Sevinçleriniz, başarılarınız, üzüntüleriniz, sevdikleriniz, pişmanlıklarınız, öfkeleriniz, kendiniz de dâhil olmak üzere affedemedikleriniz, okul hayatınız, iş hayatınız, arkadaşlarınızla, çocuklarınızla ve tüm sevdiklerinizle olan ilişkileriniz, evlilik hayatınız vb. gibi yaşamınızda sizi bugüne taşıyan, bugüne getiren tüm deneyimlerinizi hızlıca bir film şeridi gibi gözünüzün önünden geçirin...
Ve şimdi tekrar bu ana gelin.
Ve gelecekle ilgili hedeflerinizi, hayallerinizi düşünün.
Yaşamınızda gerçekleşmesini istediğiniz o konuyu buldunuz değil mi?
Şimdi kendinize samimi olarak sorun:
• Yaşamınızda memnun olmadığınız bir durum var mı?
• Sinir sisteminiz zayıflamış ve sık sık kolaylıkla kontrolünüzü kaybediyor olabilir misiniz?

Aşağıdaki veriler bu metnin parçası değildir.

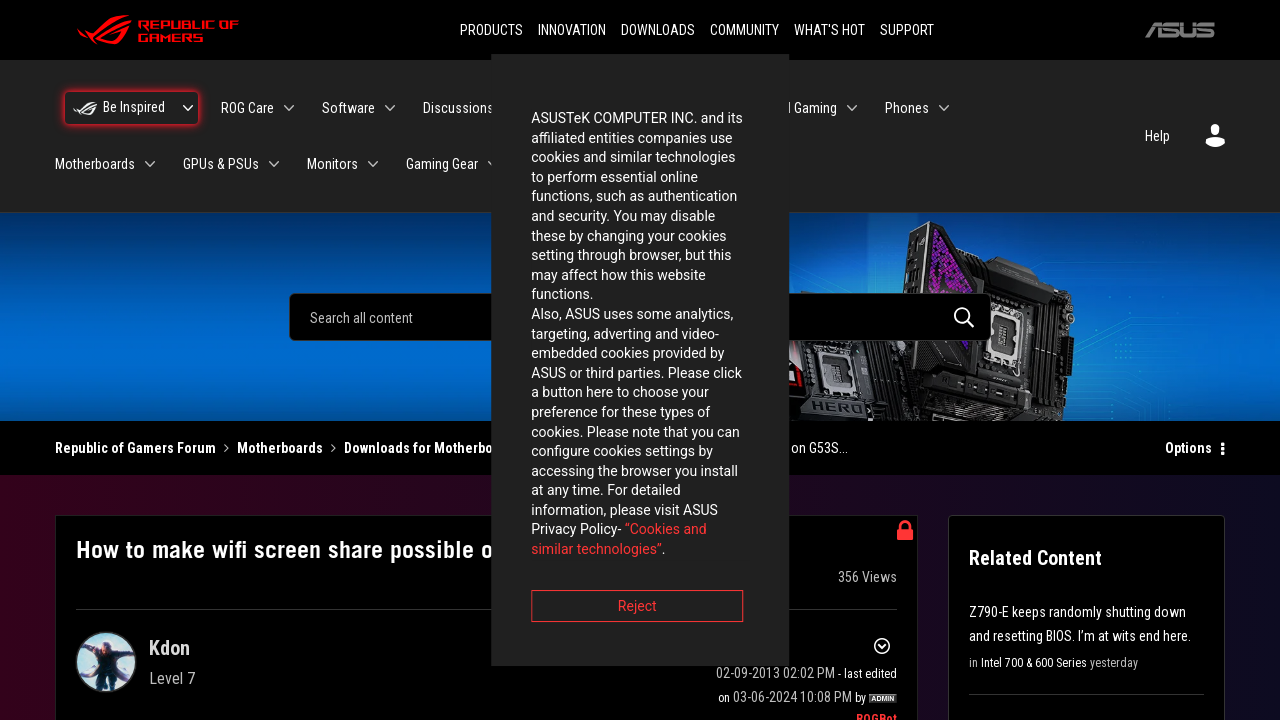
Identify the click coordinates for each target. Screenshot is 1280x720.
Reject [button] (529, 471)
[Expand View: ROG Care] (289, 108)
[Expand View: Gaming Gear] (493, 164)
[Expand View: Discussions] (509, 108)
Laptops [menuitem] (667, 108)
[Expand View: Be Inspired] (188, 108)
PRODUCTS (491, 30)
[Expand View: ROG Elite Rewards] (757, 164)
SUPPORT (907, 30)
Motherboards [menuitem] (95, 164)
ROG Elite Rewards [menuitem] (690, 164)
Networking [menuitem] (558, 164)
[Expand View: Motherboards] (150, 164)
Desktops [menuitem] (569, 108)
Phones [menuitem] (907, 108)
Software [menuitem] (348, 108)
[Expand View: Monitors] (373, 164)
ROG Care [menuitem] (247, 108)
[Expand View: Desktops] (611, 108)
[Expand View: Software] (390, 108)
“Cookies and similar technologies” (509, 414)
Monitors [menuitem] (332, 164)
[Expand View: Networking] (605, 164)
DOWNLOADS (658, 30)
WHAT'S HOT (829, 30)
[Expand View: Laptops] (705, 108)
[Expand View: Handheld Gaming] (852, 108)
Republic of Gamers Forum (135, 448)
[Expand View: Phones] (944, 108)
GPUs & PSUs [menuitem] (221, 164)
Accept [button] (751, 471)
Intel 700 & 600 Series (1034, 663)
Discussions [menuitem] (458, 108)
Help (1157, 136)
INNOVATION (572, 30)
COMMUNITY (744, 30)
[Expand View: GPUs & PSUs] (274, 164)
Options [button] (1188, 448)
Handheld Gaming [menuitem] (787, 108)
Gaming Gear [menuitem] (442, 164)
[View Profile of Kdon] (169, 648)
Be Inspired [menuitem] (134, 107)
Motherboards (280, 448)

• Gün boyu stres seviyesi çok yüksek olan bir işte çalışıyor ve kronik stresin yaşamınızın bir parçası olduğu gerçeğini mi fark etmeye başladınız?
• Anksiyete sebebiyle rahat nefes alamıyor ve geceleri uykusuzluk mu çekiyorsunuz?
• Gelecek kaygısı ile sürekli endişeleniyor musunuz?
• Düşüncelerinizde esnekliği yakalayamıyor musunuz? Sık sık obsesif ataklar yaşıyor, çevrenizdekileri kırıyor ve hatta kendinizi de yeni deneyimlere kapatıyor musunuz?
• Her gününüzün bir önceki günün aynısı olduğunu düşünerek, günlük hayatın sıkıcılığından yakınıyor musunuz?
• Peki, sihirli bir değneğiniz olsa ve bu değnek ile yaşamınızda istediğiniz değişiklikleri yapmak için sonsuz sayıda hakkınız olduğunu bilseydiniz, yaşamınızda sırası ile neleri değiştirir, ne yenilikler yapardınız?
Tüm açıklamalardan sonra aslında sihirli değneğinizle birlikte doğmuş olduğunuzu artık anladınız değil mi?
Sihirli Değneğiniz Beyninizdir!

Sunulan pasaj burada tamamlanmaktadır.